Audi NZ used the opportunity to launch Audi Sport with the introduction of a few new and revised products from the portfolio, one of them being the new R8. Much of the philosophy is the same with this car, yet most of the bits are new. There’s still the chassis made of aluminium but it now incorporates carbon fibre components to make it lighter and more rigid. And there’s a new V10 engine residing behind the cabin, which now makes 449kW. Also thoroughly revised are the AWD and suspension systems, and the seven-speed twin-clutch gearbox, along with a Drive Select system with a new Performance mode. The styling is evolutionary, the side blades still present but now split into two parts and Audi NZ is only offering the V10 plus version, starting at $350k, with the option of $9000 laser lights.

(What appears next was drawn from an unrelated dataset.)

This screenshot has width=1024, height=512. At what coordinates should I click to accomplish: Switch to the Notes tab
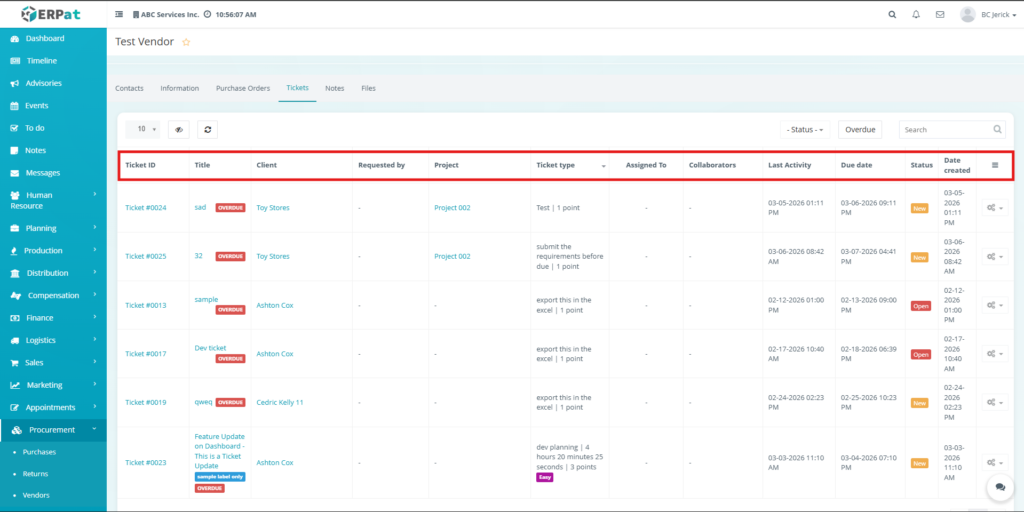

The RS 6 and 7 get a mid-life makeover with NZ-spec cars now being the new Performance models, which means even more power and a better specification level. This sees a full suite of active safety features added along with active LED headlights, head-up display and some cosmetic upgrades. Thrust levels increase from 412 to 445 kW, and there’s now 750Nm available from 2500-5500rpm. The 0-100km/h sprint time drops to a claimed 3.7sec but officially the lab fuel test result remains at 9.6L/100km. Prices have risen however; the RS 6 now costs $214,900 and the 7 goes for $224,900.
While not part of the Audi Sport range, the new S8 Plus is now the only A8 offering, all $250,000 of it. That’s a price rise of $25k but buyers get more carbon bits inside and
out, and output rises from 382kW up to the same 445kaydubs as the RS 7, and the executive boardroom on wheels will register 100km/h in 3.8sec. It comes standard with a sports exhaust, carbon brakes, 21-inch wheels and luxury bits like soft closing doors, extended leather trim and the full driver assistance suite, including night vision assist.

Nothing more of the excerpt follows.